**QUESTIONS:**
[A] Reproduce the part of the passage on vehicle detection in bad weather starting with "To address these" and going on through "accurately identify vehicles.".
[B] Write the next part of the passage on vehicle detection in bad weather, picking up right after its final sentence.

**SOURCE PASSAGE:**
* * * *

To address these challenges, it is important to incorporate techniques that can improve the accuracy and effectiveness of vehicle detection under difficult conditions. In this paper, we present a convolutional neural network (CNN)-based model that performs weather classification to identify the weather within an image. By recognizing the weather within the image, the model can adapt and improve its performance under different weather conditions. The images classified as severe weather, such as fog or low light intensity, are then preprocessed using a dark channel prior (DCP) [
1] to boost pixels and reduce noise. This preprocessing step can significantly improve the visibility and clarity of the image, making it easier for the detection system to accurately identify vehicles.
After preprocessing, the improved Faster R-CNN [
2] model is used to perform vehicle detection on the preprocessed images. Faster R-CNN is a variant of the R-CNN (Regional Convolutional Neural Network) model that is faster and more efficient, making it a popular choice for real-time applications. In this case, the Faster R-CNN model has been further improved to optimize its performance for small target detection. By using an improved Faster R-CNN model in combination with weather classification and image preprocessing, we aim to improve the accuracy and reliability of vehicle detection under difficult weather conditions.
The main contributions of this study are as follows:
We propose a method to improve vehicle recognition in adverse weather conditions by introducing weather classification and a de-hazing module;
We propose a modified faster R-CNN for improved small object detection;
Through experiments, we show that the proposed vehicle detection model can improve the performance of vehicle detection.
2. Related Work
Deep learning techniques have been successful in various weather classification and recognition tasks, with some research indicating their superiority over traditional machine learning methods [
3,
4,
5,
6]. Deep learning frameworks such as ResNet and Google Net have been utilized in this context, often by training them on weather datasets and applying the trained models to recognize weather in images. In some instances, existing frameworks have been modified or improved before training, as in the use of the AlexNet model framework for the recognition of sunny and foggy weather, which achieved a normalized accuracy of 85% [
7]. Other studies have focused on the classification and recognition of multiple weather categories [
8], such as the utilization of Google Net on a dataset containing four types of weather, or the region selection and concurrency model for the classification and recognition of six weather categories. These approaches demonstrate the potential of deep learning for weather classification and recognition, but also highlight the need for continued research in this area.
The physical model recovery approach to image defogging relies on a model of the degradation process of foggy images to reverse this process and recover a clear image [
9,
10,
11]. This approach tends to produce more natural defogged images with minimal loss of information. Examples of such algorithms include the dark channel prior (DCP) method and the De-haze Net image recovery method. The DCP method, proposed by Kai-Ming He et al. [
12], found that many local patches in non-foggy outdoor images have at least one pixel with very low intensity in at least one-color channel. Using the principle of the haze imaging model, the thickness of the fog can be estimated and used to remove the fog from the input image and recover a high-quality, clear image. The dark channel is defined as the channel with the minimum intensity for each pixel across all channels. Low-intensity values in the dark channel of bright images are often due to the presence of shadows, colored objects or surfaces, and dark objects or surfaces in the image.

* * * *

**DATA EXCERPT:**
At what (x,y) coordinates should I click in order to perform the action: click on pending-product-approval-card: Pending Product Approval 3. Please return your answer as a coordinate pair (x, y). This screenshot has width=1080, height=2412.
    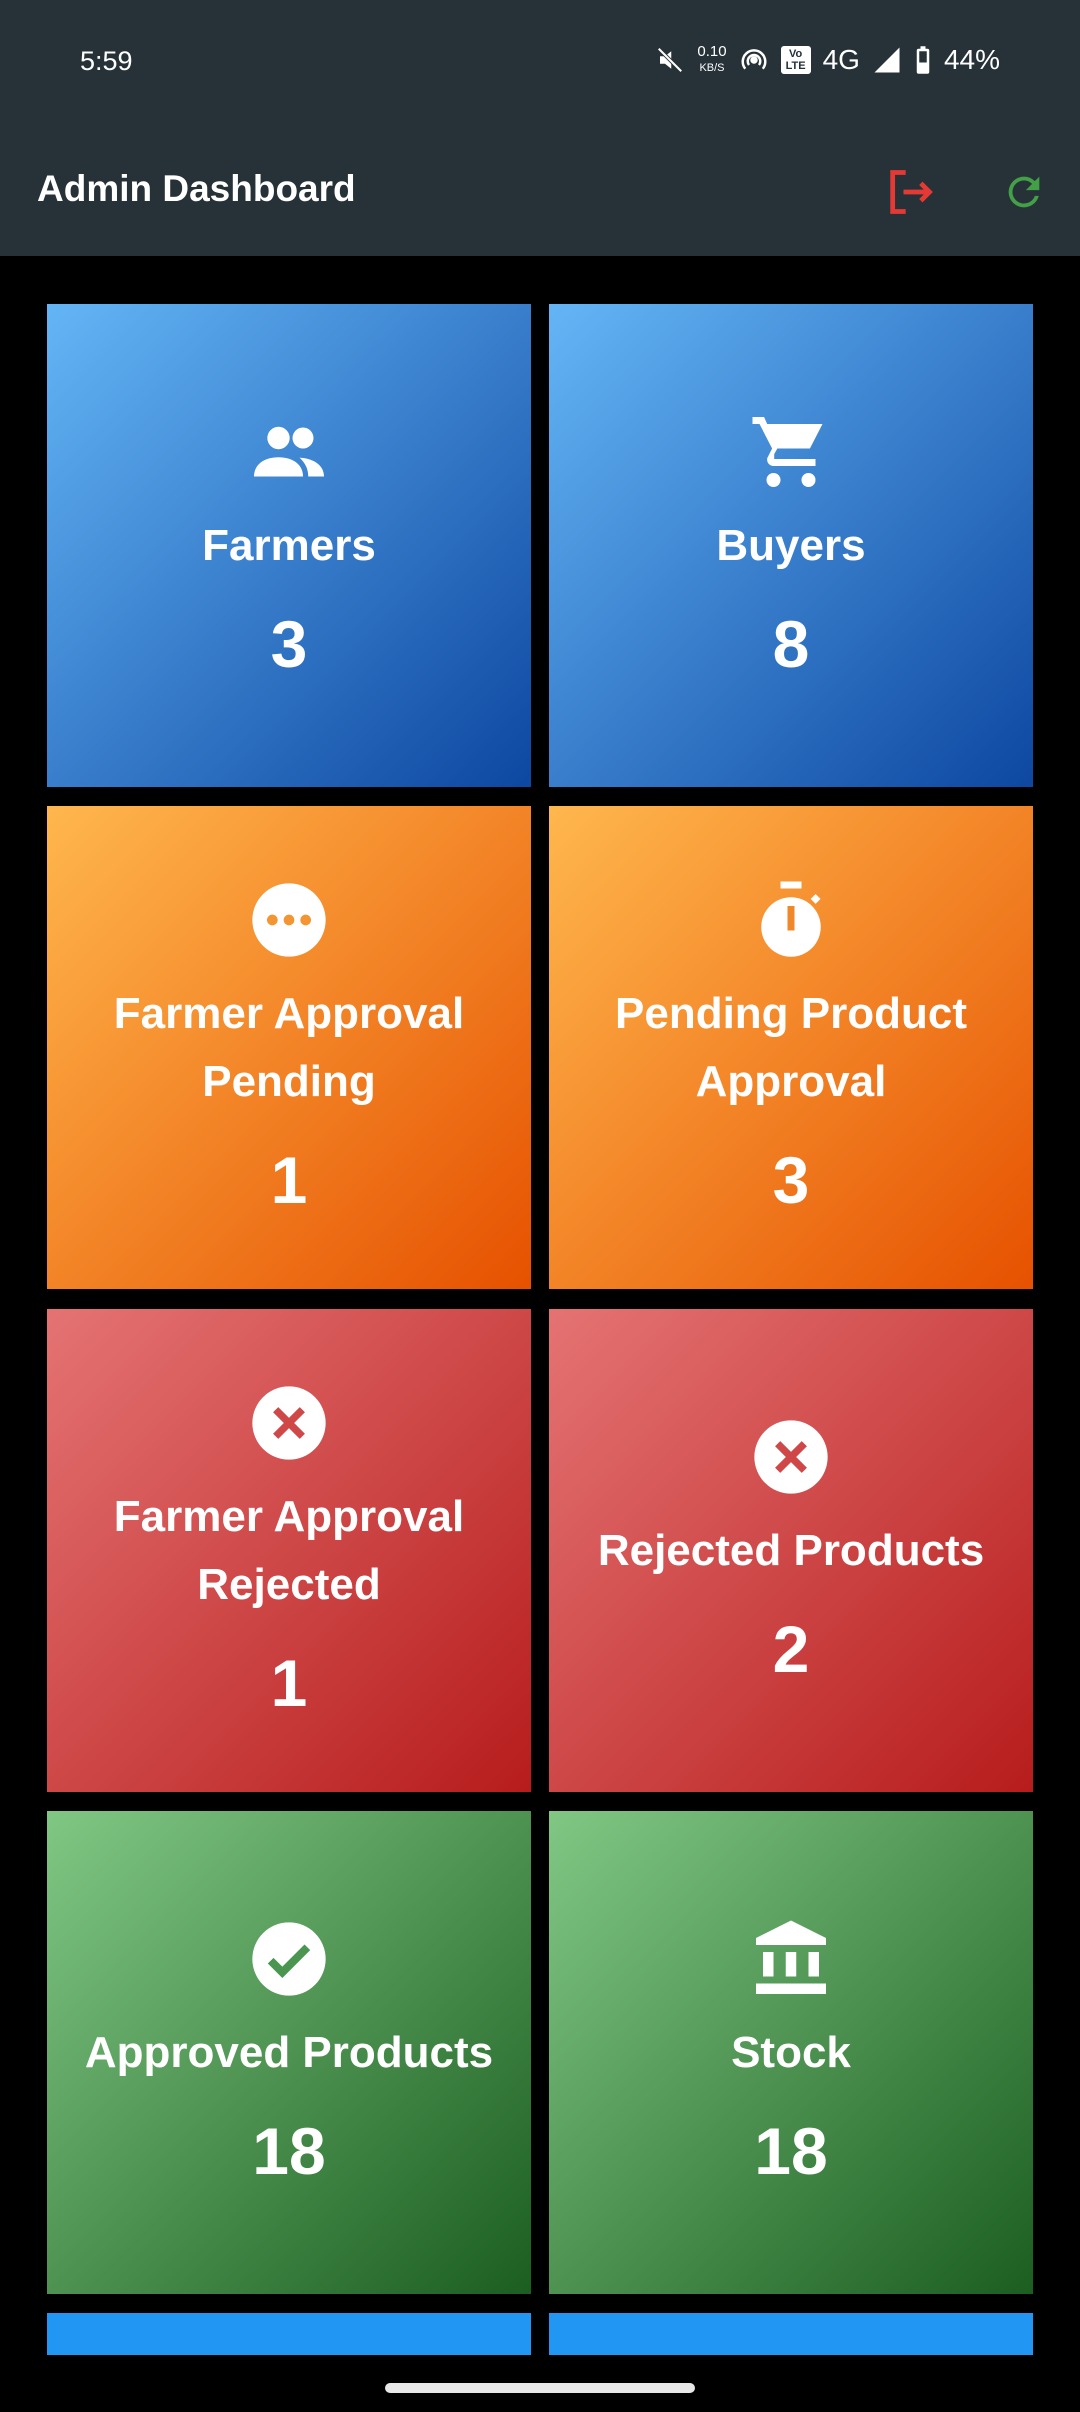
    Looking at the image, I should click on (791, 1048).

* * * *

**LIST OF ANSWERS:**
[A]
To address these challenges, it is important to incorporate techniques that can improve the accuracy and effectiveness of vehicle detection under difficult conditions. In this paper, we present a convolutional neural network (CNN)-based model that performs weather classification to identify the weather within an image. By recognizing the weather within the image, the model can adapt and improve its performance under different weather conditions. The images classified as severe weather, such as fog or low light intensity, are then preprocessed using a dark channel prior (DCP) [
1] to boost pixels and reduce noise. This preprocessing step can significantly improve the visibility and clarity of the image, making it easier for the detection system to accurately identify vehicles.

[B]
Faster R-CNN introduced the region proposal network, integrated feature extraction, candidate box extraction, bounding box regression, and classification into a single network, resulting in significant improvements in overall performance [
13]. It is designed to efficiently identify and classify objects within an image while also accurately determining their positions. The model first inputs an image and uses a CNN—specifically, the VGG16 network—to extract features from the image and create a feature map. The RPN is then applied to the feature map to generate a set of candidate regions, or regions of interest (ROIs), which are mapped to the last layer of the CNN’s feature map. These ROIs are passed through an ROI pooling layer and normalized to create fixed-size regions, which are then passed through two fully connected layers, classified using a SoftMax classifier, and refined using a Smooth L1 border regressor. Faster R-CNN is capable of processing images of arbitrary sizes and has demonstrated good performance in object detection tasks.
3. Proposed Method
In practical applications, there are often various interferences that can distort the quality of images captured for vehicle inspections. One common type of interference is adverse weather conditions, such as haze, rain, and other forms of poor weather, which can significantly hinder the clarity and information content of the images. In particular, haze can be a major problem that obscures object information and makes it difficult to effectively detect targets in the images.
Image de-hazing techniques can be used to preprocess the captured images to improve their quality and restore information, as shown in
Figure 1a,b.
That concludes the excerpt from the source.